Core Concepts
Understanding these foundational concepts will help you make the most of Lume’s capabilities. This guide introduces the key components and how they work together.
Data Pipeline Basics
Source Data
The input data you want to transform
Target Schema
The desired structure for your output data
Source Data
Source data is any user-provided data that you want to interpret or transform. Lume supports various structured and semi-structured formats:
- JSON
- CSV
- Excel
- And more
While Lume only requires a single record to generate mapping logic, providing larger data samples improves mapping accuracy through better pattern recognition.
Need support for additional data formats? Contact the Lume team for assistance!
Target Schema
A target schema defines the desired output format for your transformed data. It uses JSON Schema format to specify:
- Expected data types
- Field requirements
- Data validation rules
- Format specifications
Remember: Property names in Lume’s API cannot contain periods (.).
Don’t know JSON Schema? Lume can automatically generate a target schema from a sample CSV file containing your desired output format. This makes it easy for non-technical users to define their data requirements.
Pipeline Components
Flows
Orchestrate your data transformation journey
Mapping
AI-powered data transformation
Runs
Execute and monitor your transformations
Flows
A flow is your complete data transformation pipeline. It can:
- Accept multiple data inputs
- Include multiple transformation steps
- Join and combine data
- Produce final mapped output
Flows help you organize related transformations into logical sequences. Complex transformations can be broken down into manageable steps, making them easier to maintain and modify.
Mapping
Lume generates Python code to transform your data, but you don’t need to be a programmer to use it effectively. The platform provides:
For Excel Users:
- Visual data lineage showing how fields map between source and target
- Sample data previews at each transformation step
- Natural language explanations of the transformation logic
- Interactive workshopping interface for adjusting mappings
For Developers:
- Python-based transformation code (with SQL, dbt, and JSONata support coming soon)
- Version control for all mapping logic
- Direct code editing capabilities
- Test-driven development support
Whether you’re Excel-proficient or a seasoned developer, Lume provides the tools you need to understand and control your data transformations.

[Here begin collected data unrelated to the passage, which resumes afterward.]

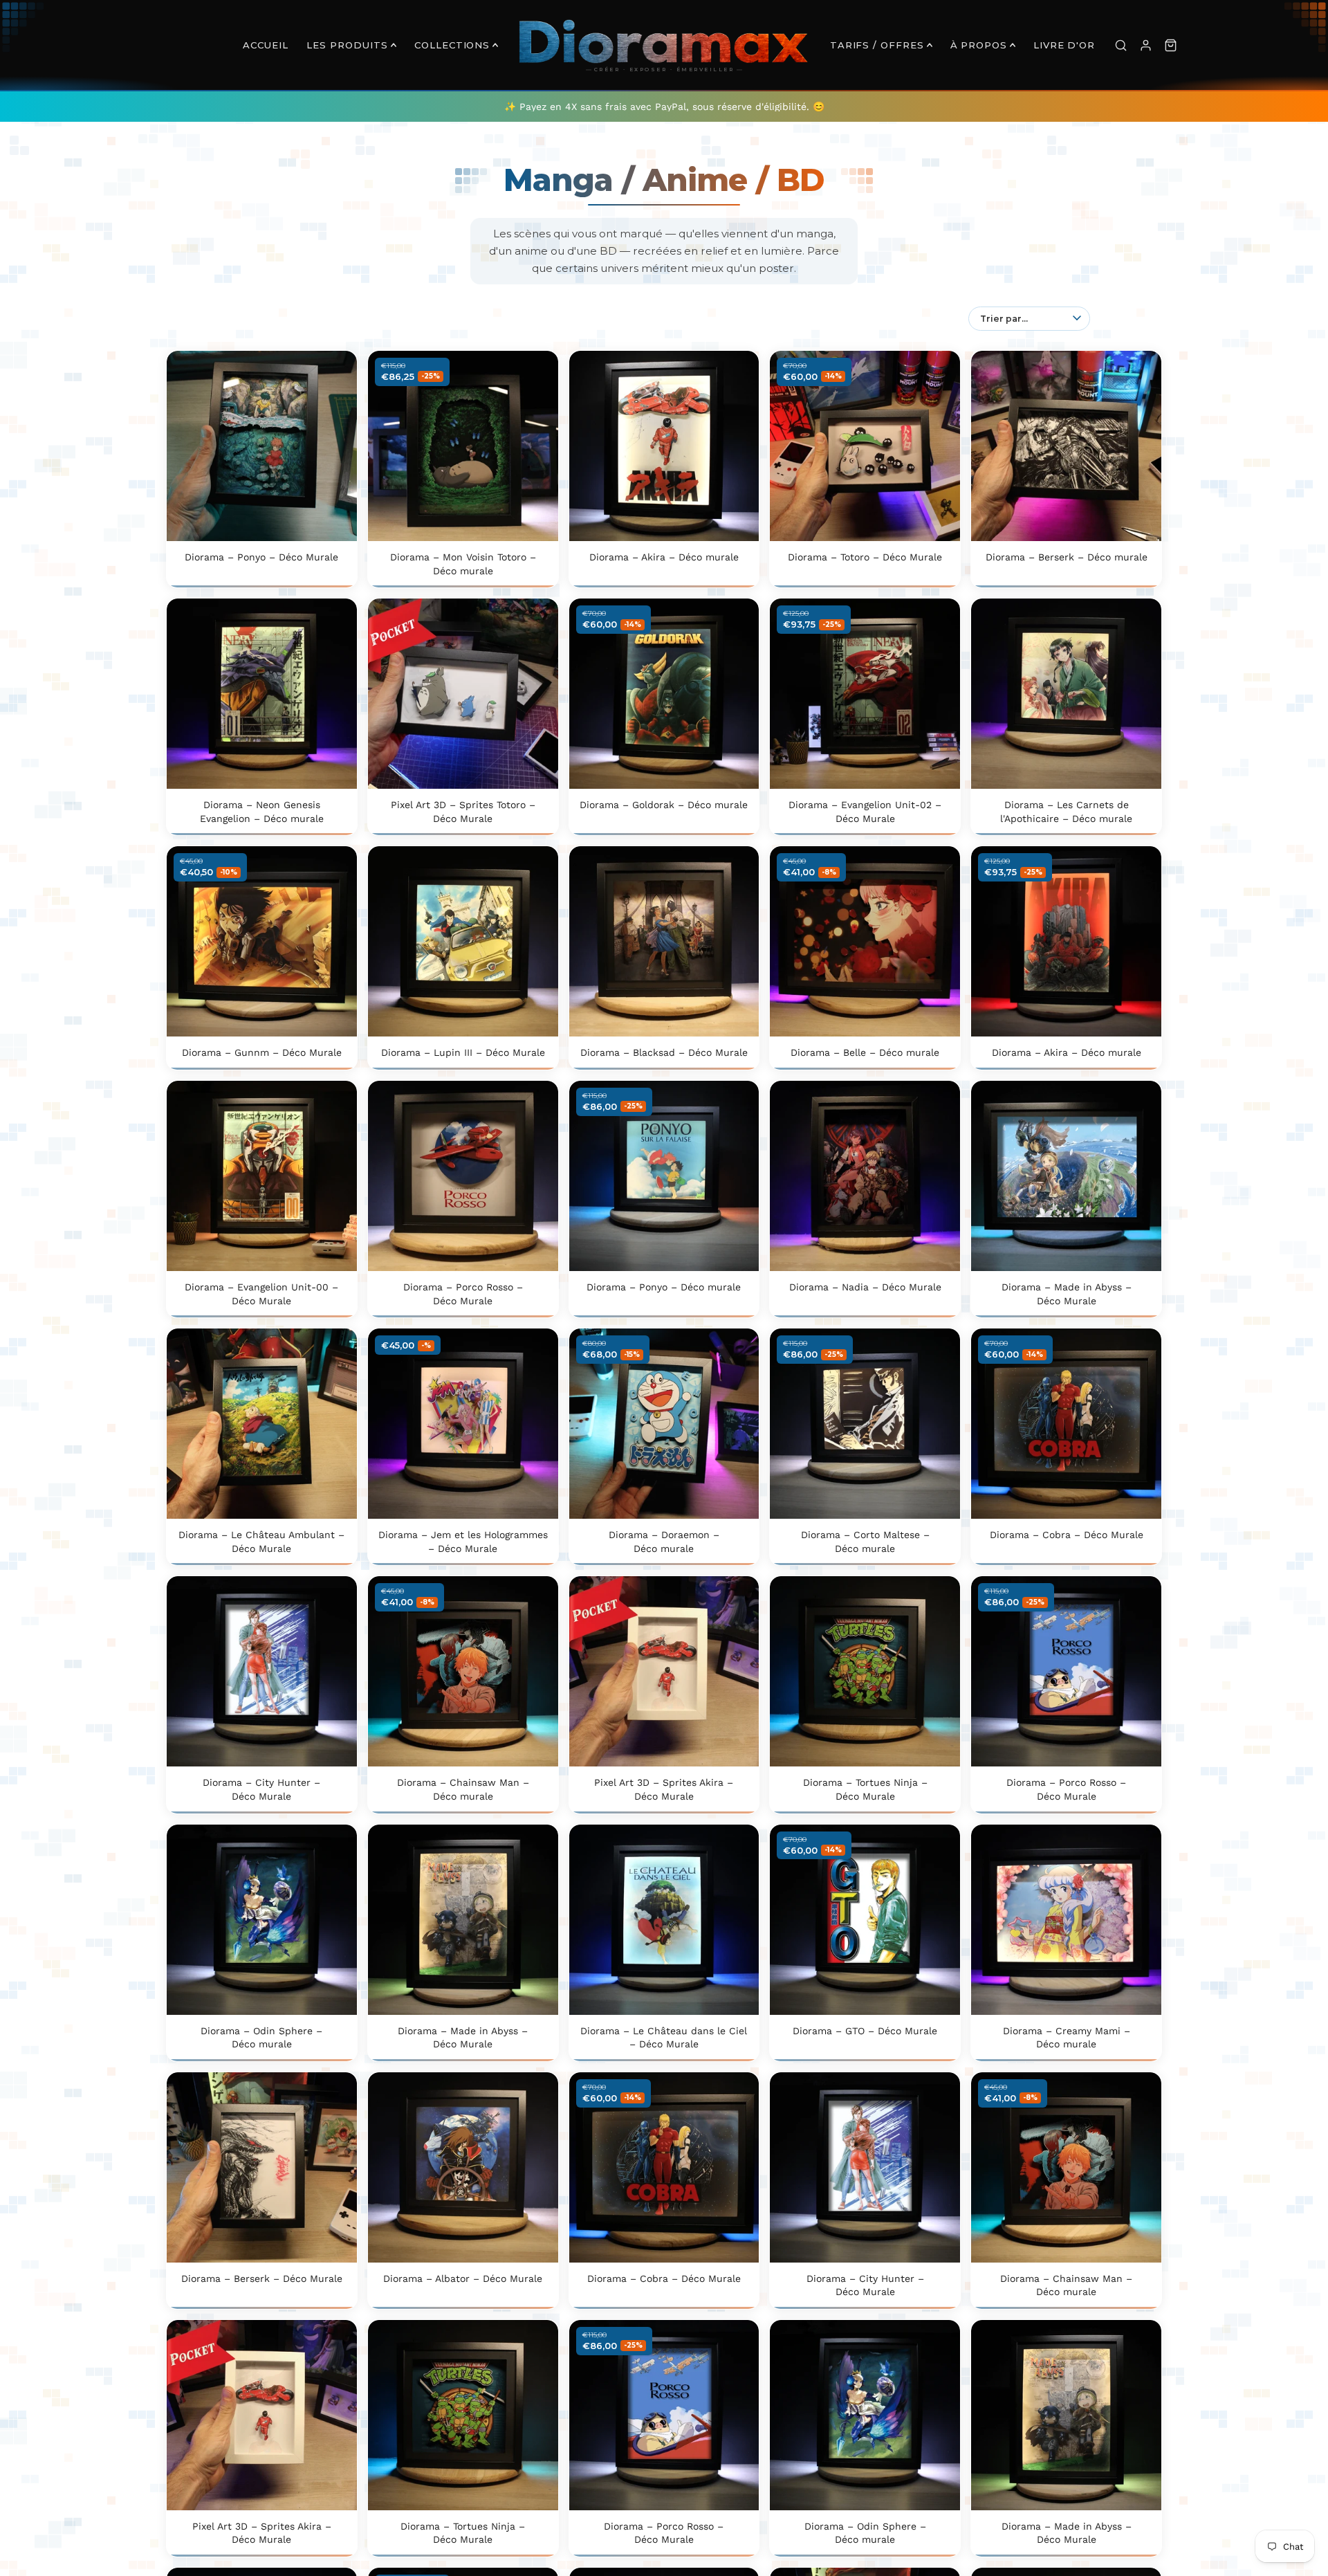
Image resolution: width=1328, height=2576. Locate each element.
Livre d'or (1064, 45)
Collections (452, 45)
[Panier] (1170, 45)
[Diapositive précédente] (187, 445)
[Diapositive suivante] (336, 445)
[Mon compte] (1145, 45)
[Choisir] (335, 519)
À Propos (978, 45)
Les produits (347, 45)
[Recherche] (1120, 45)
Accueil (265, 45)
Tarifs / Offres (877, 45)
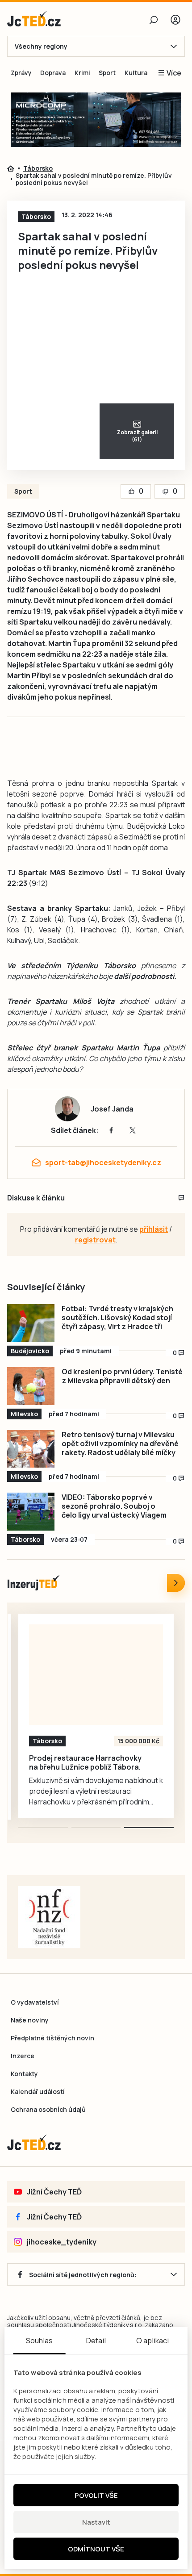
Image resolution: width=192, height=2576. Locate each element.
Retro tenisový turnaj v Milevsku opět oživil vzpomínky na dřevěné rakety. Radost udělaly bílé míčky (120, 1443)
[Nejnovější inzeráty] (176, 1583)
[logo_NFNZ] (49, 1917)
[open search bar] (154, 20)
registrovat (95, 1240)
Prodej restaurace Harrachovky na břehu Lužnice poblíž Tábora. (85, 1762)
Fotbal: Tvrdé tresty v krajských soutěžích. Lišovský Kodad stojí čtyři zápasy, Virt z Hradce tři (117, 1317)
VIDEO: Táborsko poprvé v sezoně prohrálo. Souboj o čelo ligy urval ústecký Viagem (114, 1506)
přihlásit (153, 1229)
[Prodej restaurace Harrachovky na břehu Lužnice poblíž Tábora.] (96, 1674)
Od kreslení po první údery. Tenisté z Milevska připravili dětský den (122, 1376)
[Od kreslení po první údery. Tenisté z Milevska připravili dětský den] (30, 1386)
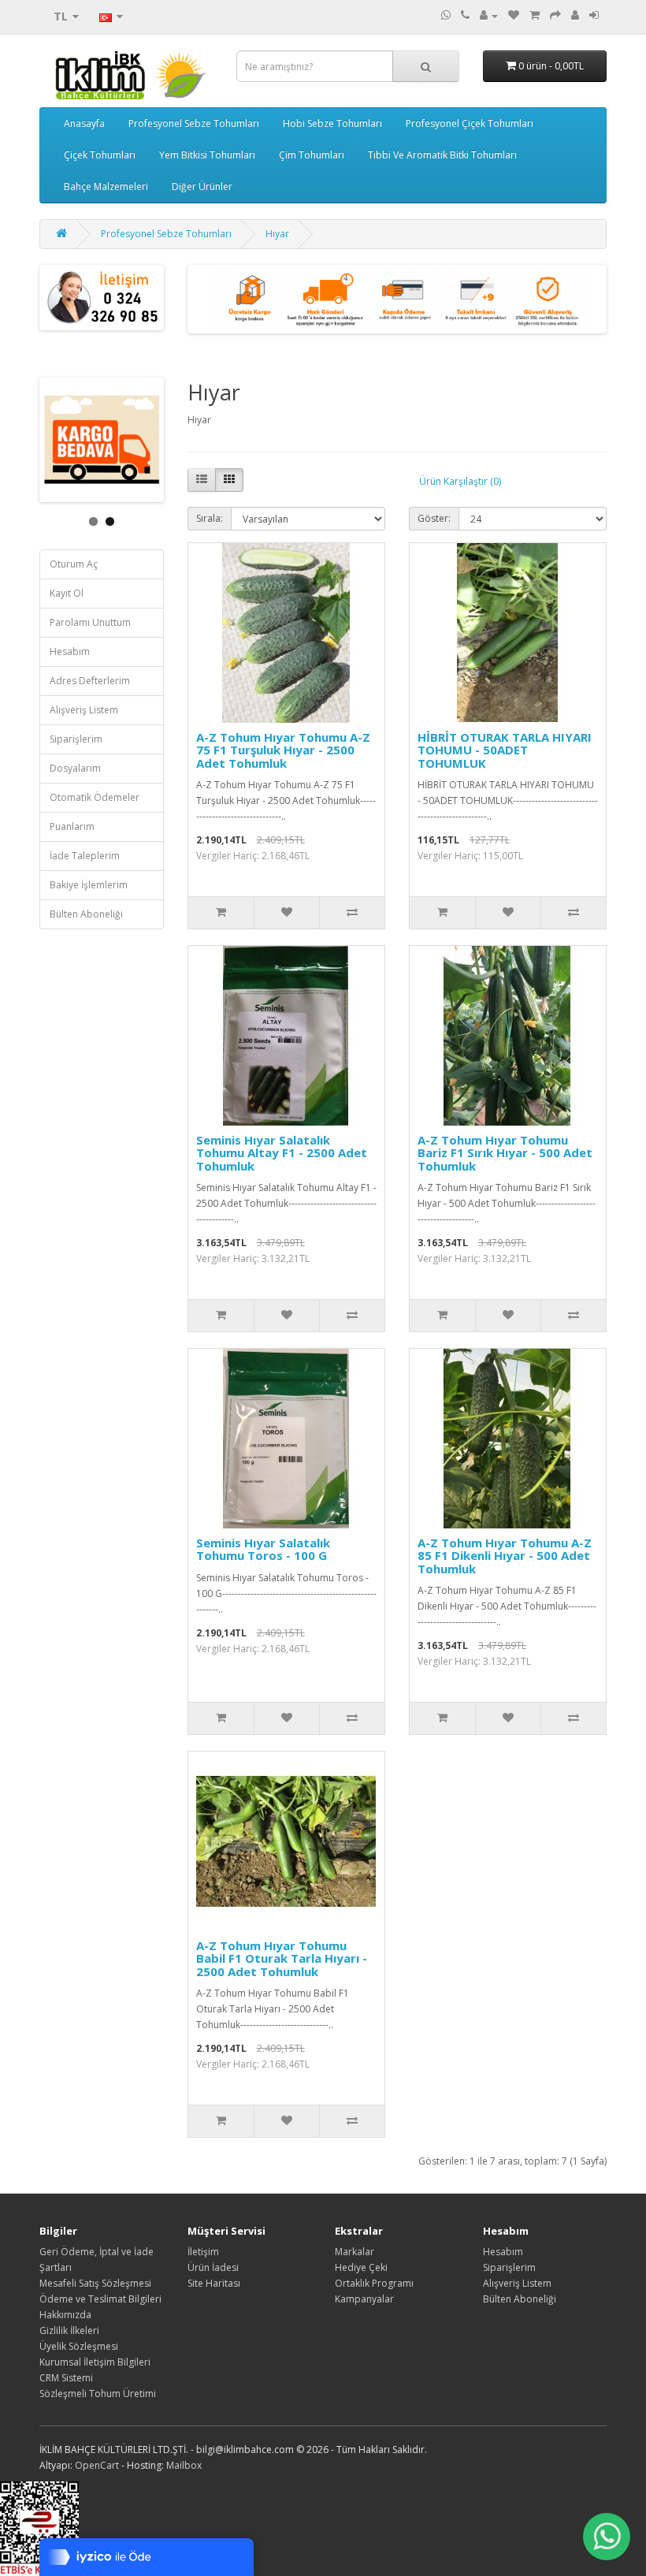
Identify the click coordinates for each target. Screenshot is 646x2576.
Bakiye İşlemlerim (89, 885)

Access the Schema Transform node within your flow to workshop and improve your mapper logic. Test changes with sample data before deployment.
Runs
A run represents the actual execution of your flow. Each run tracks:
- Input source data
- Output mapped data
- Mapper version used
- Real-time execution status
- Validation results
Quality Control
Validation
Ensure data quality and accuracy
Monitoring
Track performance and catch issues
Iteration
Improve and refine your pipelines
Validation
Lume provides comprehensive validation capabilities:
- Schema compliance checking
- Data format verification
- Required field validation
- Custom validation rules
Monitoring
Monitor your data transformations through:
- Real-time run status
- Field-level validation results
- Macro statistics
- Performance metrics
Iteration
Improve your pipelines through:
- Direct code inspection
- Interactive workshopping
- Test-driven development
- Version control